The three of them walked into the house.
“Where did you sleep?” Elizabeth Saari asked without expression.
“I was expecting that,” Horne chuckled.
“Where?” she repeated.
“In there,” he said, waving his hand at the living room. The fingers of his other hand fished in a pocket for the key. “The dog and I slept in there. I slept on the floor.”
She walked to the open bedroom door and looked in. Behind her back Wiedenbeck caught Horne’s glance and raised an expressive eyebrow in mute questioning. Horne winked at him. Wiedenbeck jerked his thumb at the lock in exasperation.
Horne inserted the key in the lock, twisted it, felt it give, and pushed. The regular lock below the doorknob still held. Impatiently, Sergeant Wiedenbeck jerked a ring of keys from his pocket, fitted a skeleton key into the second lock and turned it. Horne turned the knob and shoved the door inward.
Behind him, Dr. Saari burst out laughing.
“What,” Wiedenbeck wanted to know, “means that?” He pointed into the room. The room was bare of furniture and drapery. There was only a faded green rug and piled on the rug in a huge mass of metal were thousands upon thousands of silver dollars. It looked as if it had been dumped there by a wheelbarrow.
Round-eyed, Horne explained. “She didn’t trust the government. Betty didn’t trust anyone, much. Paper dollars can become valueless. Silver dollars always have value.” He paused to consider something. “Look, it’s mine, all mine. I wonder how many are there?”
Wiedenbeck advanced into the room and waded into the pile of money. He kicked, flung his legs about, enjoying the sight of the dollars flying about the room.
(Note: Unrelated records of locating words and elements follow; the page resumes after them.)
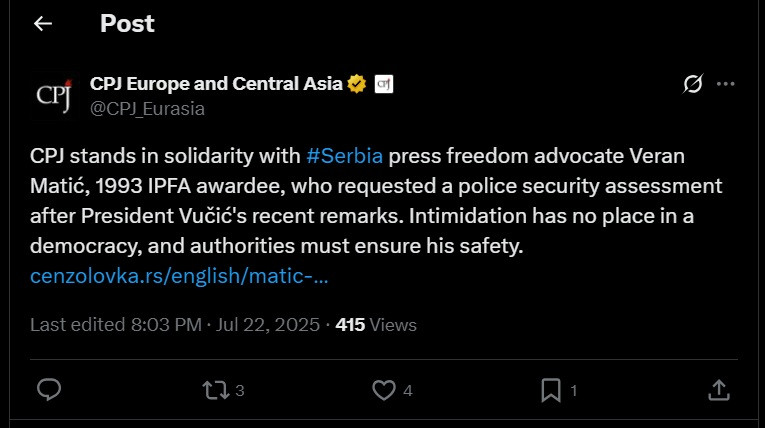Click the Grok explain post icon

click(693, 84)
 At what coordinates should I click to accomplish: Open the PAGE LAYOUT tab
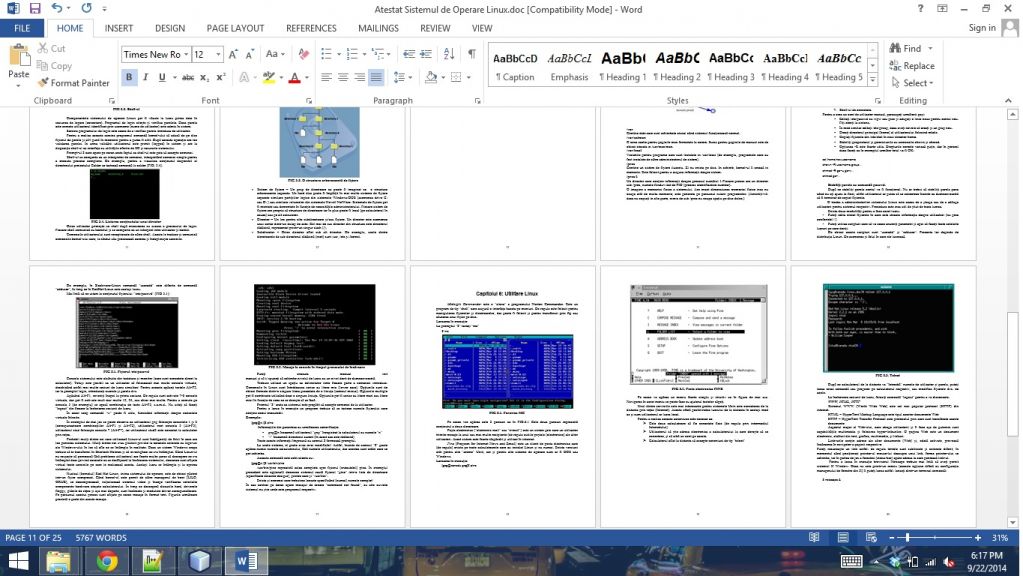(x=235, y=29)
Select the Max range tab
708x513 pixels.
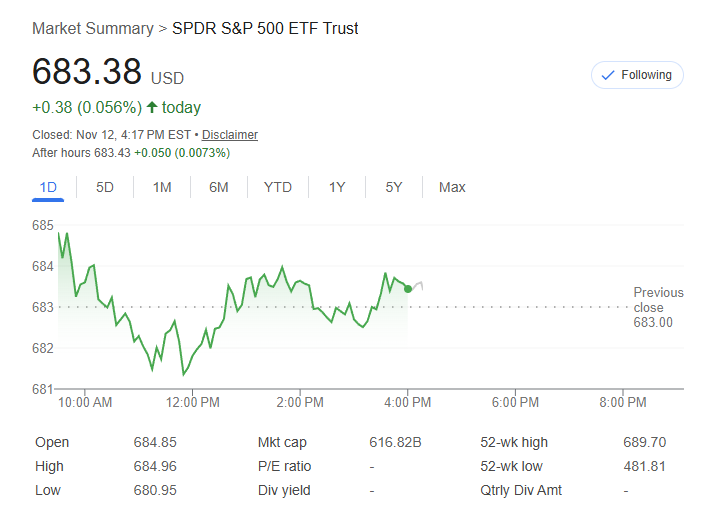click(452, 187)
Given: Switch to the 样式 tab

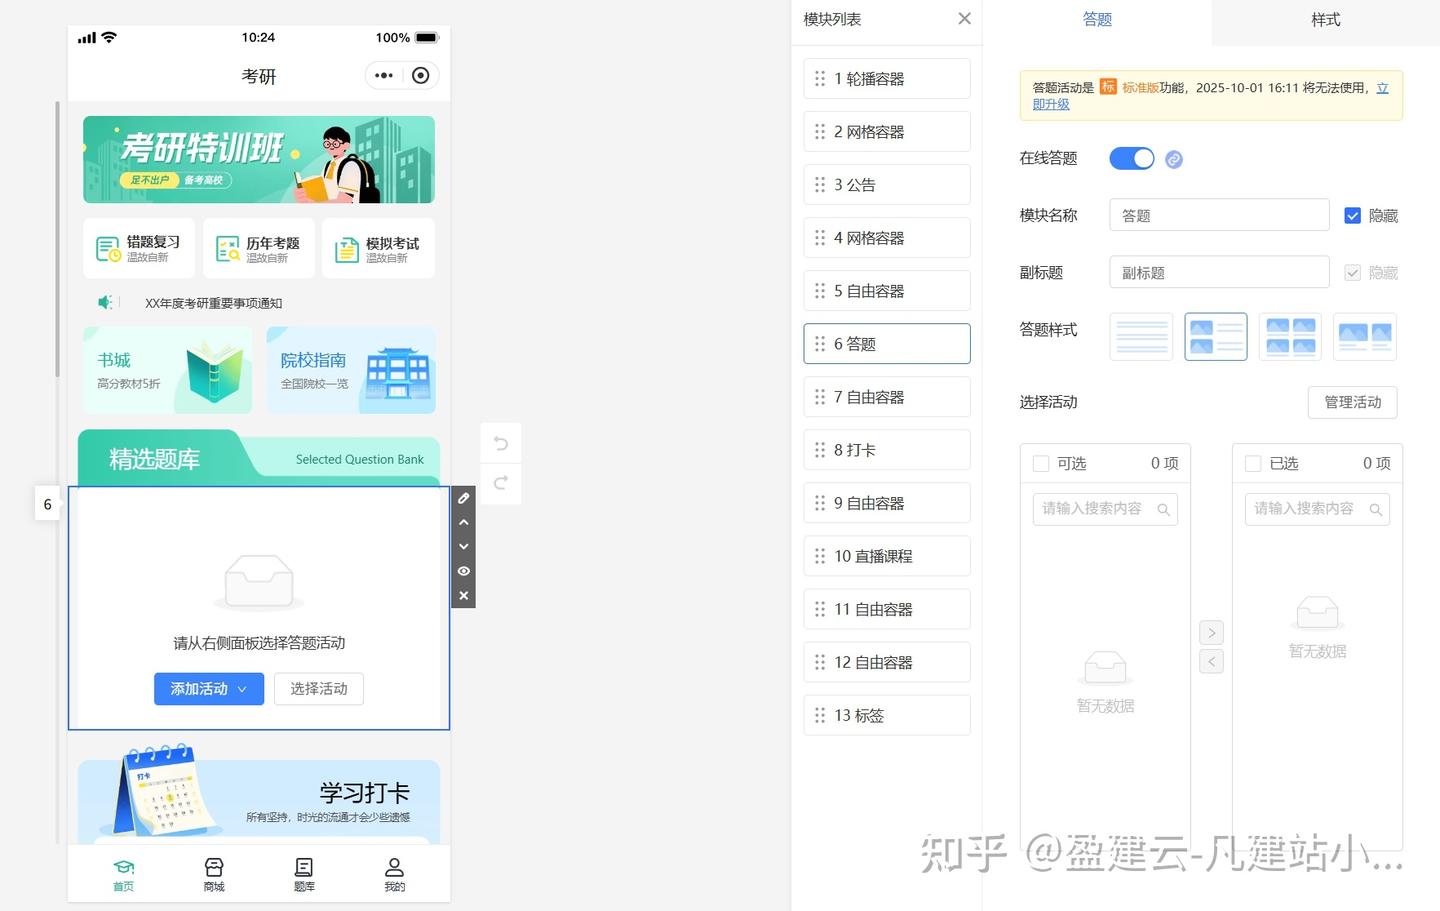Looking at the screenshot, I should (x=1326, y=20).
Elizabeth tapped the detective on the shoulder. He turned from the doorway with a question in his eyes.
“Just what,” she inquired softly, “did that woman mean to you?”
“To me? Nothing. Why, nothing at all!”
She let her eyes rest on the money and then on his face. The unspoken suggestion was eloquent.
“Honest, Elizabeth. She was just a batty doll who thought she owned me.”
“You mentioned,” she went on relentlessly, “a party at which you got drunk and passed out.”
“Oh, that. She doped the beer. She made another mistake. She doped it with an aphrodisiac.”
The girl’s eyes grew wide in startled wonder.
“You get the idea, doctor? That stuff mixed with beer put me to sleep. Honest.”
“Hey, look,” Wiedenbeck broke in on them, emerging from the room. “Look what I found. A dollar minted the same year I was born. Do you mind if I keep it, Horne?”